> **Input data**
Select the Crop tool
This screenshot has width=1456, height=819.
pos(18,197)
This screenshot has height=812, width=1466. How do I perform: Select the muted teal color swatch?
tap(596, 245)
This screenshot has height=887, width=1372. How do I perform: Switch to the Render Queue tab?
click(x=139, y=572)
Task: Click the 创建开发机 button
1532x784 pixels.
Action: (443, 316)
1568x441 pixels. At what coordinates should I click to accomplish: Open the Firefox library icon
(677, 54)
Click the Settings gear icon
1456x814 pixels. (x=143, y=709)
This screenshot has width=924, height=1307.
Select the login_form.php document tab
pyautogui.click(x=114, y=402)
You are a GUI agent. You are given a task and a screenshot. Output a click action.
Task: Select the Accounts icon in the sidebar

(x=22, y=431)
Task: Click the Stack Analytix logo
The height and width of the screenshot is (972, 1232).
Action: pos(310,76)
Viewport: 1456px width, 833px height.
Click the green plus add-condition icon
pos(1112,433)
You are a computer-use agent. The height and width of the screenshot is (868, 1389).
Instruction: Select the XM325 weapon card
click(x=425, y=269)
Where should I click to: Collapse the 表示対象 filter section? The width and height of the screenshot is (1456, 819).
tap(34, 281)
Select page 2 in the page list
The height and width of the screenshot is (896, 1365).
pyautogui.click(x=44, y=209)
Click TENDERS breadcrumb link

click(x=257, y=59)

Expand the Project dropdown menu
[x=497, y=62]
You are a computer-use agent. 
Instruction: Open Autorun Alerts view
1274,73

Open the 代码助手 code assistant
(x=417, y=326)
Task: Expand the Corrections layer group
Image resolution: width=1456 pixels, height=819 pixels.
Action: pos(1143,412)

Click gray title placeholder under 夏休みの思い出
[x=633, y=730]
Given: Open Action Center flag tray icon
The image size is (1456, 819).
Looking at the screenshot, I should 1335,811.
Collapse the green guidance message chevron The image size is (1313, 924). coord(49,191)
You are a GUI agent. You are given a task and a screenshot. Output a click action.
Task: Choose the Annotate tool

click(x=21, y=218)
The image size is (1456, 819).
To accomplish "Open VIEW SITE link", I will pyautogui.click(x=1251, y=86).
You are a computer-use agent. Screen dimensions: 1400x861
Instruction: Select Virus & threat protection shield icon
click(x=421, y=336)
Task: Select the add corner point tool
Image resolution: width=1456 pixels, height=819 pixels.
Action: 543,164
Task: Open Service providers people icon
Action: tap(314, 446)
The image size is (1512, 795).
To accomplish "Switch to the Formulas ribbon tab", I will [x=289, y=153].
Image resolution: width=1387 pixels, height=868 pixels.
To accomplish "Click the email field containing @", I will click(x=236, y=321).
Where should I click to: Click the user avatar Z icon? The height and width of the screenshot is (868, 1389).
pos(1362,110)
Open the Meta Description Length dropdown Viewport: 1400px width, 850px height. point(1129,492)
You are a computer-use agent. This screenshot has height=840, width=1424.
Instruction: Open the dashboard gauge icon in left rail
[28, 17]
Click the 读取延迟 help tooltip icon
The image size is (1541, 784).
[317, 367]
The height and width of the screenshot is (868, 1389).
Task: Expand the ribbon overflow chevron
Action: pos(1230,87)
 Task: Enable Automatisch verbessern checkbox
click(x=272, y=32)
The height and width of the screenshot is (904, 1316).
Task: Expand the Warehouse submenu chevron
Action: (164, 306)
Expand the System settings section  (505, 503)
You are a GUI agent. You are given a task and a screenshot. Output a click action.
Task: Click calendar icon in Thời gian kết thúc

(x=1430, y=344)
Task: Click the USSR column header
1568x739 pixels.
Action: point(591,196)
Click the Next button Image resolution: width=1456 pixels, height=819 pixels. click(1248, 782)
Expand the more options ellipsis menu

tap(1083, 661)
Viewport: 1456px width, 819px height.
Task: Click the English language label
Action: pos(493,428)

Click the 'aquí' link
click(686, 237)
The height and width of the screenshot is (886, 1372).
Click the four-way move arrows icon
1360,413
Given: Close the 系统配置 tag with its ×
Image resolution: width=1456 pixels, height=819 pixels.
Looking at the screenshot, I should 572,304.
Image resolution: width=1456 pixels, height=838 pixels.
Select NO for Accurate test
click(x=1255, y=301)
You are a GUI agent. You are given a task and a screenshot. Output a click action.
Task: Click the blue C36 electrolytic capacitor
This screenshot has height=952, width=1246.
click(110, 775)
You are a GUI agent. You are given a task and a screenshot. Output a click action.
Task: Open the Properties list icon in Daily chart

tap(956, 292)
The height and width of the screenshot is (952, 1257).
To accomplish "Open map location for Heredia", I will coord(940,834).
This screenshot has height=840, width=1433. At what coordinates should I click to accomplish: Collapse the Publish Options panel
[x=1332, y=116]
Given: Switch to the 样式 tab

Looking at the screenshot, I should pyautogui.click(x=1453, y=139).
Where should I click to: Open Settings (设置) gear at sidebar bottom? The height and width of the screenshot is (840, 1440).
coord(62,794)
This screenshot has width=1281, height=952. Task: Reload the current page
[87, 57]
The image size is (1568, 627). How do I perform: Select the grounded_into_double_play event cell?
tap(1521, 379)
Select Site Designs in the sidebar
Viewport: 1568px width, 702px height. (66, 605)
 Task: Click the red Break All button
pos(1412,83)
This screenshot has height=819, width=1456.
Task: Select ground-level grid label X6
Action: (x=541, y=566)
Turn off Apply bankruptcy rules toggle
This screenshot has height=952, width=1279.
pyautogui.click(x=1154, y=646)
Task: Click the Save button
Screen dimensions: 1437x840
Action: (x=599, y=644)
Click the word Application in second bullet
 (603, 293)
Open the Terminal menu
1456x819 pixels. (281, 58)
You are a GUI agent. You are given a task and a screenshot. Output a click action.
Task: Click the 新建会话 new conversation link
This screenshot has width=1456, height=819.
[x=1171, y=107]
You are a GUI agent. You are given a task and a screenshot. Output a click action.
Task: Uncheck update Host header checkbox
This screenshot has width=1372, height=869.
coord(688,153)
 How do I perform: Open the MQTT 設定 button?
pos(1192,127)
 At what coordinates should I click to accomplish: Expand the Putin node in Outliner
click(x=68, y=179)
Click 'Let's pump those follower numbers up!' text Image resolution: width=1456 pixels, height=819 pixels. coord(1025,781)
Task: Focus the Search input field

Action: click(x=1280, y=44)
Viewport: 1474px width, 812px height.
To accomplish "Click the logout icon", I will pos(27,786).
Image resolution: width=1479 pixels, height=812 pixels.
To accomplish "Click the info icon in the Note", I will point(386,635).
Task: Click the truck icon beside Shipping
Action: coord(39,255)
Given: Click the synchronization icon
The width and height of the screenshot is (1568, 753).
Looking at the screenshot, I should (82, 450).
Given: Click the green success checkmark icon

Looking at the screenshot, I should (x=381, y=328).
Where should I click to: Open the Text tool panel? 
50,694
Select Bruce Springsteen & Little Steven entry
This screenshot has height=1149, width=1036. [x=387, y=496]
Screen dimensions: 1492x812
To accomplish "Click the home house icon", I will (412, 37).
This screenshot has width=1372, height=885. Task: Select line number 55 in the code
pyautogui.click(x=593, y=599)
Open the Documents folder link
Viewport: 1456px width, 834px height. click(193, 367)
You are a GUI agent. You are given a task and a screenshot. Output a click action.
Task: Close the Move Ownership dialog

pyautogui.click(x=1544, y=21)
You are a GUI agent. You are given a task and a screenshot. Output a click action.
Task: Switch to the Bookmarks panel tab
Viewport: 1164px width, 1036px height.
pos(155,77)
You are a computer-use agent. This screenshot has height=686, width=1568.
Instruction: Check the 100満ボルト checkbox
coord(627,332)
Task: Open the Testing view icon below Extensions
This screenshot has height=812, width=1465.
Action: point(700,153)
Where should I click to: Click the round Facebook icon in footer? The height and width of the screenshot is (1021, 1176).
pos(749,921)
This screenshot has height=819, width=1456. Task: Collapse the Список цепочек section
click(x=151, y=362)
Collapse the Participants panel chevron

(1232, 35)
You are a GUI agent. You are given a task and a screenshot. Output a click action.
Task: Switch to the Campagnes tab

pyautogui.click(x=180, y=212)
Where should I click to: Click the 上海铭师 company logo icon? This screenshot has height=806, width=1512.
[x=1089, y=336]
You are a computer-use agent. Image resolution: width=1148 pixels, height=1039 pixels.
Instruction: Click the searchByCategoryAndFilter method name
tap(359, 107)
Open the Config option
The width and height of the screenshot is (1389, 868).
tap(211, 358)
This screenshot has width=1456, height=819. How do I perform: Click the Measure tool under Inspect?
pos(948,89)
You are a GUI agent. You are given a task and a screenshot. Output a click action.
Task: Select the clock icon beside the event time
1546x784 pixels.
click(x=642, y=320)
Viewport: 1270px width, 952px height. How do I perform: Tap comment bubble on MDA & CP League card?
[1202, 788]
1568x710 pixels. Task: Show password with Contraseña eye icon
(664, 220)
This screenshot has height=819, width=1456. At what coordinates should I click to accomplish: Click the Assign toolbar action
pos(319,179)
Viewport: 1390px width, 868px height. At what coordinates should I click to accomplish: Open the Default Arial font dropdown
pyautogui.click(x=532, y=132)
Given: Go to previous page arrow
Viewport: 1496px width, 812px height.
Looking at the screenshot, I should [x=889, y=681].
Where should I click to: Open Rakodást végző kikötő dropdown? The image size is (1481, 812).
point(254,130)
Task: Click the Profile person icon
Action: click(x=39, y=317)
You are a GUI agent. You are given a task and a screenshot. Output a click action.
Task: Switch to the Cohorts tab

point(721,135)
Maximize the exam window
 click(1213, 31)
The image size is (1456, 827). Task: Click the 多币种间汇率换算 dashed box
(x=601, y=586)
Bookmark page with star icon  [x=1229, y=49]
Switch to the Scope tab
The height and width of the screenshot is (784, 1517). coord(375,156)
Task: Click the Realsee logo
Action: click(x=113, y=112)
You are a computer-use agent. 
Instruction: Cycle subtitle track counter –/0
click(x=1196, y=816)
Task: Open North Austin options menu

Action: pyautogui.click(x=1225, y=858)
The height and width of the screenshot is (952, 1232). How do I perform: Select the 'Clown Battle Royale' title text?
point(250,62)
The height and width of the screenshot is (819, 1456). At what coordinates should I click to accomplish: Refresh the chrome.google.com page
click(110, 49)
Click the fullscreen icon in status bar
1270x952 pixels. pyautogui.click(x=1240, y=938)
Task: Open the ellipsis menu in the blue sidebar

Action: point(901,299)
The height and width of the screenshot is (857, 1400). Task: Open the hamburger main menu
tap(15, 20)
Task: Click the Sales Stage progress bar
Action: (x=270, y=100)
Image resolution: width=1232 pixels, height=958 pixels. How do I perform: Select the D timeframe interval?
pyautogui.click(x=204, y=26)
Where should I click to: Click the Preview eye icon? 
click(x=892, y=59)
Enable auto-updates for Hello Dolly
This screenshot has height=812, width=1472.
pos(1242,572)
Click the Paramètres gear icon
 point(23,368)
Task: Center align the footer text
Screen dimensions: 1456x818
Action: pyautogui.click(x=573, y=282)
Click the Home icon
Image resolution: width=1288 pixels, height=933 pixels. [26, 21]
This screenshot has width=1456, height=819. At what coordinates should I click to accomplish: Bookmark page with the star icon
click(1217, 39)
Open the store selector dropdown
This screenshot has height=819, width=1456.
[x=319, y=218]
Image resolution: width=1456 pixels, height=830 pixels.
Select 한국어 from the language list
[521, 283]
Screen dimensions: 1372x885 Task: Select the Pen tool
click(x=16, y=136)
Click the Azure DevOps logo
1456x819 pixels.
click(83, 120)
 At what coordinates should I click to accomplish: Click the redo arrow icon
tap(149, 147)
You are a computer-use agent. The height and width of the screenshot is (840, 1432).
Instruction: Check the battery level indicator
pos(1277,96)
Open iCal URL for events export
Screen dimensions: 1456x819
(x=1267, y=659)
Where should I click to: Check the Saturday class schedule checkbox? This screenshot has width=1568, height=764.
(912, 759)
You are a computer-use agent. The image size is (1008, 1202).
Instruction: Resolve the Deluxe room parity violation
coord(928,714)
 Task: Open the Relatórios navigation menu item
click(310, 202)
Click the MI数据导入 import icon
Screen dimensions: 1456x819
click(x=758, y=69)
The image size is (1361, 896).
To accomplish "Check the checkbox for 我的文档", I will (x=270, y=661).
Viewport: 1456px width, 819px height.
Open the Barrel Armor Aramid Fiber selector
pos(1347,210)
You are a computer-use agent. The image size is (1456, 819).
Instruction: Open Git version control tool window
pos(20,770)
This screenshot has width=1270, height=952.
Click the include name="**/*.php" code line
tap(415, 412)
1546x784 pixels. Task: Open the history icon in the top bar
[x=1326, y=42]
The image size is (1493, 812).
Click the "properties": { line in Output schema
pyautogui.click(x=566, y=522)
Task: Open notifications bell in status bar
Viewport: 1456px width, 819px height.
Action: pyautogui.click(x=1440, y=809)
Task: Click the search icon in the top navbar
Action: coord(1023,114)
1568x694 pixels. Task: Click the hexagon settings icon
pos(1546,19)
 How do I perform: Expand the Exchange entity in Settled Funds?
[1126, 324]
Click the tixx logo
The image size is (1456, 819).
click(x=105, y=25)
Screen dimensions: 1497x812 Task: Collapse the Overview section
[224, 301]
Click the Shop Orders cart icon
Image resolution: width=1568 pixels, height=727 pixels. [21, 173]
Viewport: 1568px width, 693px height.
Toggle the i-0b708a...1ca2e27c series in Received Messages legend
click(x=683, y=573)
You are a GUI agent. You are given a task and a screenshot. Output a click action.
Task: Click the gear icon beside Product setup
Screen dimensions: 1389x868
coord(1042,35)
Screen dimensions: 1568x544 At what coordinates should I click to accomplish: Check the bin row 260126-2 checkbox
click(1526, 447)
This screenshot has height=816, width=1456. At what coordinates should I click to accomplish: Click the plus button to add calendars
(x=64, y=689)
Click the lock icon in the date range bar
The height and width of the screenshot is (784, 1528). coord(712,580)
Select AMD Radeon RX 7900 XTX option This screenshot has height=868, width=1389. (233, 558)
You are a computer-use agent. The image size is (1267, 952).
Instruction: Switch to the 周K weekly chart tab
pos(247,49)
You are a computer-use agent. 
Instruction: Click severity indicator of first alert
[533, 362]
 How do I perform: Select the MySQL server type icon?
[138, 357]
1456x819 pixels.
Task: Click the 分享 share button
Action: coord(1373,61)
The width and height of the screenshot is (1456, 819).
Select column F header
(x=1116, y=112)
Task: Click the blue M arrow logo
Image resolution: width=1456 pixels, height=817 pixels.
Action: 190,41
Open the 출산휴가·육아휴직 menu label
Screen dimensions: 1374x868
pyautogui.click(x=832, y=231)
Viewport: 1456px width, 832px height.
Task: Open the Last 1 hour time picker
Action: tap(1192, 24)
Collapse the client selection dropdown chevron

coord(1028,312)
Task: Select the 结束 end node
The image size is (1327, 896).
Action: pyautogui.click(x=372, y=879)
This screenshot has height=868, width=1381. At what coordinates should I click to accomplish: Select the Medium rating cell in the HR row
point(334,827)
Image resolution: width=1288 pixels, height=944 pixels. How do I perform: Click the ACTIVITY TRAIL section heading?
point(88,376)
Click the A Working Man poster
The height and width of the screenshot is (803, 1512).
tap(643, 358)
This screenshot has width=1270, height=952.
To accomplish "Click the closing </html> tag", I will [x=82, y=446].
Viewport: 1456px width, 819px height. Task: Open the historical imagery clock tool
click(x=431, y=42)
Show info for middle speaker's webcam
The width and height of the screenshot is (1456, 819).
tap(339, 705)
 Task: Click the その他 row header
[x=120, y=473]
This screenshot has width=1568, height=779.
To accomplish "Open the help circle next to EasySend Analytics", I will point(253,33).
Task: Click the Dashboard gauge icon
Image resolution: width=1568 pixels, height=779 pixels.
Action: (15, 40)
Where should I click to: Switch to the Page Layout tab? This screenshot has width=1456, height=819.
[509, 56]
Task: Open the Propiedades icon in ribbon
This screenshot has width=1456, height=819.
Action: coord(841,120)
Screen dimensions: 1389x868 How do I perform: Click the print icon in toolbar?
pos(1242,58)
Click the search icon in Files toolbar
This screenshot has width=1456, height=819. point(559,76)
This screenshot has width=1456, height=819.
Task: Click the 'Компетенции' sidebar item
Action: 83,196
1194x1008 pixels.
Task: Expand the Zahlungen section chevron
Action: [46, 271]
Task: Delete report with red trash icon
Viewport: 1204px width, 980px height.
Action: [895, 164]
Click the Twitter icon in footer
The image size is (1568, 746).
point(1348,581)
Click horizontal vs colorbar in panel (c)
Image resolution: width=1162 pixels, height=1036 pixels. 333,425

> **Task instructions**
Both the first line of the records above and the line containing "Given: Open Action Center flag tray icon" are to be transcribed exactly, together with every line between them, and nothing else.

> **Written solution**
Select the Crop tool
This screenshot has width=1456, height=819.
pos(18,197)
This screenshot has height=812, width=1466. How do I perform: Select the muted teal color swatch?
tap(596, 245)
This screenshot has height=887, width=1372. How do I perform: Switch to the Render Queue tab?
click(x=139, y=572)
Task: Click the 创建开发机 button
1532x784 pixels.
Action: (443, 316)
1568x441 pixels. At what coordinates should I click to accomplish: Open the Firefox library icon
(677, 54)
Click the Settings gear icon
1456x814 pixels. (x=143, y=709)
This screenshot has width=924, height=1307.
Select the login_form.php document tab
pyautogui.click(x=114, y=402)
You are a GUI agent. You are given a task and a screenshot. Output a click action.
Task: Select the Accounts icon in the sidebar

(x=22, y=431)
Task: Click the Stack Analytix logo
The height and width of the screenshot is (972, 1232).
Action: pos(310,76)
Viewport: 1456px width, 833px height.
Click the green plus add-condition icon
pos(1112,433)
You are a computer-use agent. The height and width of the screenshot is (868, 1389).
Instruction: Select the XM325 weapon card
click(x=425, y=269)
Where should I click to: Collapse the 表示対象 filter section? The width and height of the screenshot is (1456, 819).
tap(34, 281)
Select page 2 in the page list
The height and width of the screenshot is (896, 1365).
pyautogui.click(x=44, y=209)
Click TENDERS breadcrumb link

click(x=257, y=59)

Expand the Project dropdown menu
[x=497, y=62]
You are a computer-use agent. 
Instruction: Open Autorun Alerts view
1274,73

Open the 代码助手 code assistant
(x=417, y=326)
Task: Expand the Corrections layer group
Image resolution: width=1456 pixels, height=819 pixels.
Action: pos(1143,412)

Click gray title placeholder under 夏休みの思い出
[x=633, y=730]
Given: Open Action Center flag tray icon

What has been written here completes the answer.